- Affected components: MediaWiki core:
- Database schema..
- ParserOutput, LinksUpdate, RefreshLinks job internals.
- Special:WhatLinksHere, API:Backlinks etc.
- Engineer for initial implementation: @Ladsgroup.
- Code steward: Platform Engineering.
Motivation
This RFC is about these tables to be precise: imagelinks, pagelinks, templatelinks, categorylinks).
These link tables are among largest tables in any MediaWiki database. Here's an example from commonswiki:
[email protected](commonswiki)> SELECT table_schema, table_name AS `Table`, round(((data_length + index_length) / 1024 / 1024 / 1024), 2) `Size in GB` FROM information_schema.TABLES where table_name like '%links' order by (data_length + index_length) desc; +-----------------+------------------+------------+ | table_schema | Table | Size in GB | +-----------------+------------------+------------+ | commonswiki | templatelinks | 301.45 | | commonswiki | externallinks | 179.16 | | commonswiki | categorylinks | 175.10 | | commonswiki | globalimagelinks | 136.36 | | commonswiki | pagelinks | 84.96 | | commonswiki | imagelinks | 55.47 | | commonswiki | iwlinks | 42.81 | | commonswiki | langlinks | 2.74 | +-----------------+------------------+------------+
In total they are responsible for 0.8TB of data in Wikimedia Commons. Most of these data is redundant because target fields are repeated over and over again, for example "License_template_tag" as value of templatelinks.tl_target has been repeated 53 million times. This can be easily normalized through page table but the problem is that the actual content in mediawiki binds to the text.

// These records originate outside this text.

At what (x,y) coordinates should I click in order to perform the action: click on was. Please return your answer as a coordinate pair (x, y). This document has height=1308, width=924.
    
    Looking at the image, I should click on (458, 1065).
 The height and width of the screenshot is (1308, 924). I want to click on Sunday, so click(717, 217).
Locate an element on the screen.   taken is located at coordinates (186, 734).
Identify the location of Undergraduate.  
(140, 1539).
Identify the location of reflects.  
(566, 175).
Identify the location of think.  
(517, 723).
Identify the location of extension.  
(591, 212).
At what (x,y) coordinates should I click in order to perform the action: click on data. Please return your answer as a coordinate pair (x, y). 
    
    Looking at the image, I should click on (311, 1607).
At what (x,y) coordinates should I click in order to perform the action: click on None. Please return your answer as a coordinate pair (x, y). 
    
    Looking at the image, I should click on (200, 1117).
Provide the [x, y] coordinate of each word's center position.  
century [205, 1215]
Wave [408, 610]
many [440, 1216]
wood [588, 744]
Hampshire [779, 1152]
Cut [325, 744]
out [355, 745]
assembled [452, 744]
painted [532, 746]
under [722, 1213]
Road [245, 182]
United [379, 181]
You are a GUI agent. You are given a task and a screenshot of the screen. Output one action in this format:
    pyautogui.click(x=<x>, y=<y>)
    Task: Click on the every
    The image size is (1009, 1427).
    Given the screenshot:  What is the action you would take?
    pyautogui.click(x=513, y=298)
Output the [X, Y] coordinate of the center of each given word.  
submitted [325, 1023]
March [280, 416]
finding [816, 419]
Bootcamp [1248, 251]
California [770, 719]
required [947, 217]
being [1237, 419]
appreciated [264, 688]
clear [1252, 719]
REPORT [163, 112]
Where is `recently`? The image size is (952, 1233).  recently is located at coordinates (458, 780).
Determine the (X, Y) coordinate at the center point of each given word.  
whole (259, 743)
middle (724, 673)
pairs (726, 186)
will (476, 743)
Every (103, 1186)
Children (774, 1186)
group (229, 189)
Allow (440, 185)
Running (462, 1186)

You use {{License template tag}} and not the page id of Template:License template tag in commonswiki.
That has several consequences:
- You can link to non-existing page and store those links (which empowers special pages of "Most wanted categories" and "Most wanted pages").
- If a page moves, the links stays to the old target which either gets redirected, repurposed to a completely different page or fixed by a bot. This can be a hassle, we have bots to fix moved categories but fixing that is outside of scope of this RFC.
Requirements
- Any individual table ideally remains under 50GB. Right now some of these are over 300GB in size. (DBA)
- The total size of an entire wiki's db tables must remain well under 4TB.
This means tables must either be reduced in size, or split.
Exploration
Proposed solution
I propose to add a new table with this structure:
CREATE TABLE /*_*/title ( title_id BIGINT NOT NULL PRIMARY KEY AUTO_INCREMENT, title_namespace INT NOT NULL, title_title VARCHAR(255) BINARY NOT NULL, -- Naming is hard ) /*$wgDBTableOptions*/; CREATE UNIQUE INDEX /*i*/title_name_title ON /*_*/title (title_namespace, title_title);
(ts prefix used to be used in tag_summary table but it doesn't exist anymore, I killed it with my bare hands)
Then a lookup service would be introduced similar to NameTableStore but with a different caching strategy (caching only the most read lookups and not all in memcached) to provide a lookup from string to id and vice versa.
Then for each of the mentioned *links table:
- We add a new column to the table
- Turn on the migration stage on "write both, read old"
- Run the maintenance script to populate the new column
- Turn the migration to "write both, read new"
- After a period, reading only from the normalized column and dropping the non-normalized column.
(Repeating the whole procedure for each table, I did something similar but more complex with change_tags table)
That would save a lot of space and addressed significant scalability issues for Wikimedia Commons and English Wikipedia (these tables are around 60 GB in wikidatawiki, rather big but not the most pressing storage issue there).
Disclaimer: I do this on my volunteer capacity, this is not owned by WMDE or WMF. I would be very happy if any team would like to help with this.